Juan Carlos Mareco Iturburúa (January 20, 1926 – October 8, 2009) was a Uruguayan actor and radio and television talk show host. He achieved fame in Spain, Chile and Argentina from the 1960s onwards in comedy roles and as a television host in a variety of genres.

==Biography==
Mareco was born in Carmelo, Uruguay in 1926. He debuted as actor in a local 1943 theatre production, El hombre más lindo del mundo (The Best-Looking Man in the World), and in Uruguayan film in a comedy, Detective a contramano (The Detective Goes the Wrong Way, 1949). Given third billing in Spanish director Alberto de Zavalía's El otro yo de Marcela (1950). He later joined Argentine latin jazz drummer Tito Alberti as a vocalist in Alberti's Jazz Casino Orchestra, touring throughout Latin America until 1957. Mareco eventually relocated to Spain in 1962. Nicknamed Pinocho (Pinocchio), he was cast by that stage name in a number of Spanish comedies during the 1950s and '60s, and was both the Spanish language voice actor and the foil for the South American version of Italian marionette Topo Gigio.

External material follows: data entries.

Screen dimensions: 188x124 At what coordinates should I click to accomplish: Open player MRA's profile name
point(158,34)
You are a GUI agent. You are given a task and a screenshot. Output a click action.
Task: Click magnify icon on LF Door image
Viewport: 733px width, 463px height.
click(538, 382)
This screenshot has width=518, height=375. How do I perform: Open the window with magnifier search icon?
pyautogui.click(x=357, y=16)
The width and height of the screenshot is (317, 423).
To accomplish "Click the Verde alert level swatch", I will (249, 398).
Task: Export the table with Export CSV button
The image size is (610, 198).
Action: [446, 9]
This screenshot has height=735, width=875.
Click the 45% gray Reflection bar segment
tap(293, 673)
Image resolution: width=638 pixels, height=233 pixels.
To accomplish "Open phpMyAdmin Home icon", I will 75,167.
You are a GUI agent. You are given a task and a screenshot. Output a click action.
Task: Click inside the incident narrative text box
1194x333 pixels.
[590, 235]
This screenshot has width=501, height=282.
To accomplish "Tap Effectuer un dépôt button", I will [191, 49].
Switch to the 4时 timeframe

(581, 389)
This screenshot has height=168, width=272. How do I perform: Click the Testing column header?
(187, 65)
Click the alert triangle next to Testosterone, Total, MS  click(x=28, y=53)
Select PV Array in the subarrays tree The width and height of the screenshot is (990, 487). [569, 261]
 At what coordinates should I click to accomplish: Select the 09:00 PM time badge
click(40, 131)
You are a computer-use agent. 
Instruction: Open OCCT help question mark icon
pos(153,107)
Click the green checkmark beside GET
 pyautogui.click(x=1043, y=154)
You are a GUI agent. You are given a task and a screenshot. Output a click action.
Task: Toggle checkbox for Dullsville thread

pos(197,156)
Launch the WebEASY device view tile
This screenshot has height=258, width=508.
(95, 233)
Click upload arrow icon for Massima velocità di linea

Settling in Argentina, he earned four Martín Fierro Awards from 1967 to 1972, but after 1976, faced political persecution in Argentina because of his Peronist sympathies. He returned to Argentine television after the 1982 Falklands War as host of a successful, no-frills afternoon talk show, Cordialmente.

Mareco would receive a total of eight Martín Fierro awards, as well as a Konex Award for Best Television Host in 1991, and remained on TV until his retirement.

Juan Carlos Mareco died on October 8, 2009, aged 83. His remains are buried at Cementerio Parque Jardín de Paz, in Pilar.